Cynthia Grenier reviews a book about four tipplers.
I got to know some of these worthies in varying degrees of acquaintanceship during the sixties and seventies. ....At that time I wrote a column reviewing films and theater three times weekly in the International Herald Tribune. Burton read me, found he agreed mostly with what I had had to say, and began passing me scripts he was receiving practically every day to get my reactions.
Friendship with Elizabeth was slower to develop, but before long, we two females were merrily referring to “your Richard” and “my Richard” (Grenier). Our two Richards found quite a bit in common—apart from drink—and Burton wound up giving “my Richard” a very fine jacket blurb for his first novel...
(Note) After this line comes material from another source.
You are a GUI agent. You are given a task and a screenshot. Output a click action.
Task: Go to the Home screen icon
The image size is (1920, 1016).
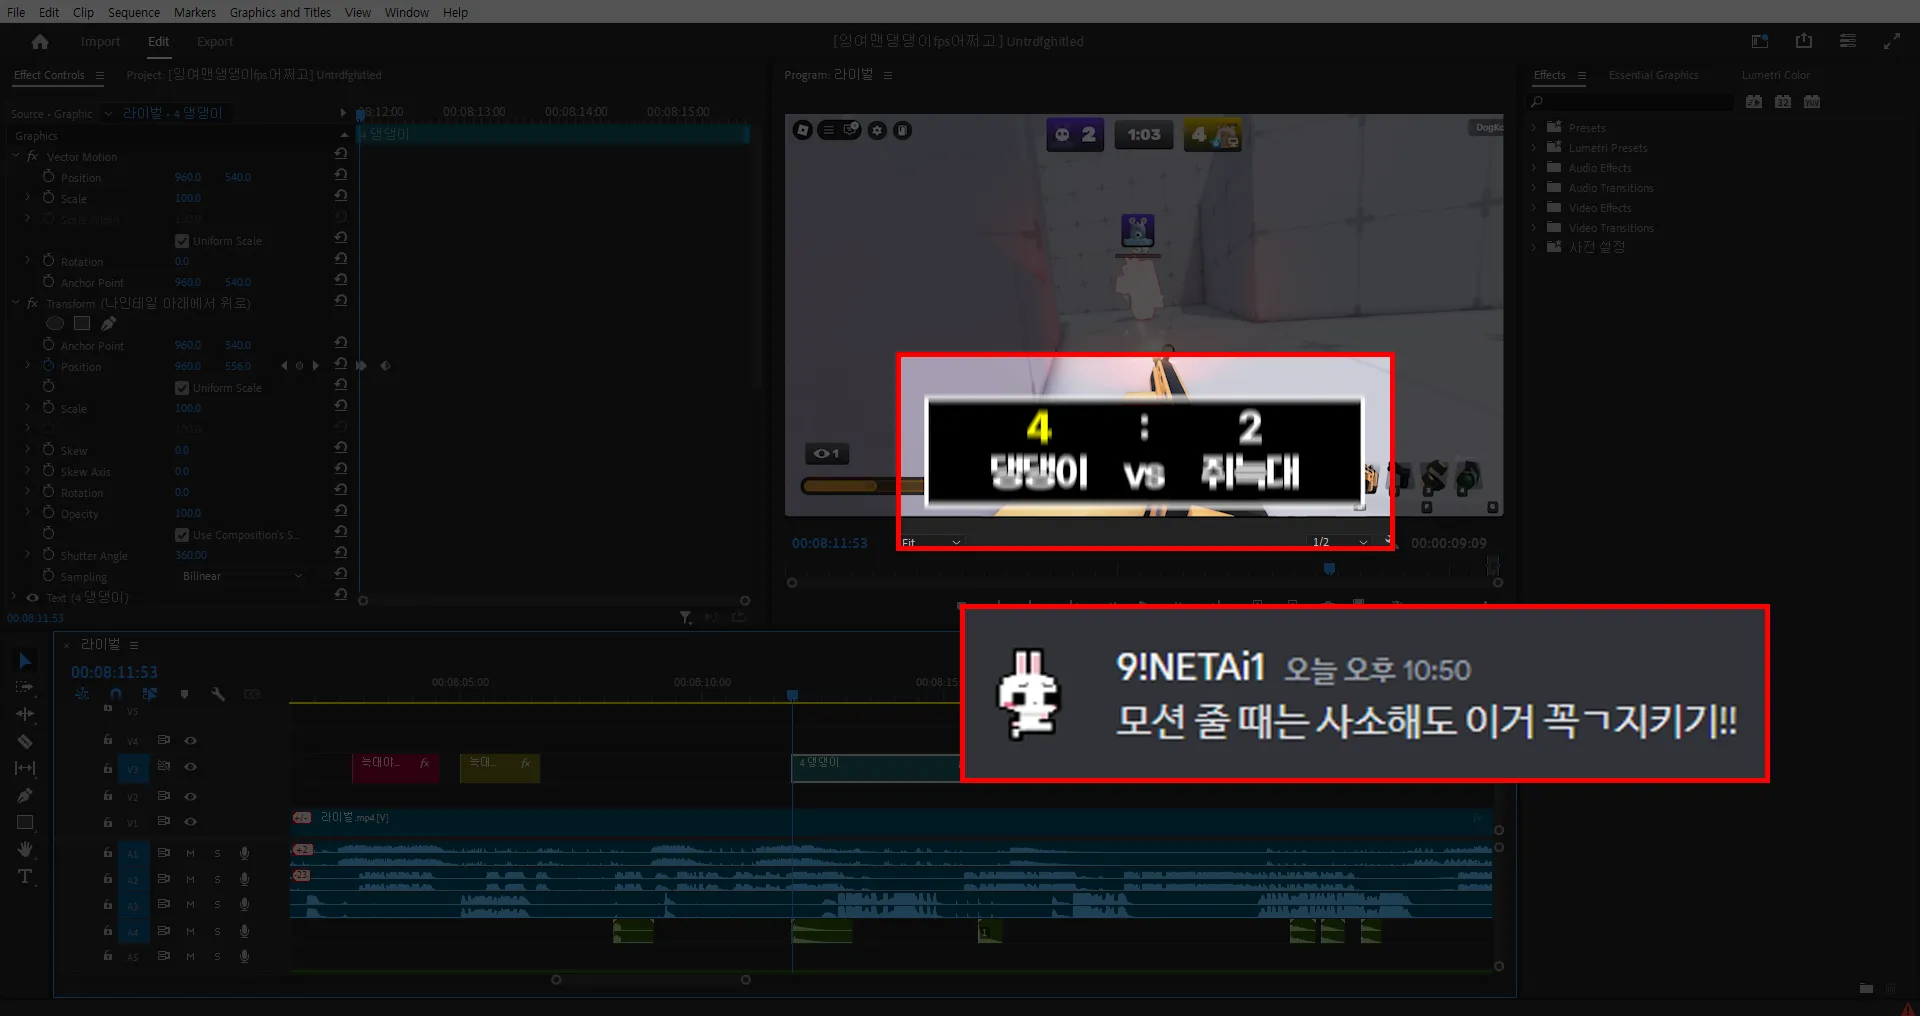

Then a bit of inside information which the average clod is not in a position to know, not being a friend of celebrities:
In passing, let me note that the author rather irritatingly keeps referring to Miss Taylor as “Liz,” an appellation she never used herself, nor did she appreciate people addressing her thus. And in terms of the Burtons being heavy drinkers: Although her Richard, indeed, could consume a substantial amount of alcohol, in the two years that I spent a fair amount of time in his company, I never found him unable to recite verse, from Shakespeare to Dylan Thomas, other than clearly and flawlessly by the end of any long evening.
I am dying to know what appellation Elizabeth Taylor prefers for herself. The possibilities are endless: Eliza, Liza, Betty, Betsy....even Elizabeth.
And then there's more yada yada about the other souses the book discusses whom our author was personally acquainted with. About the book itself, she has little or nothing to say. It's all about Her.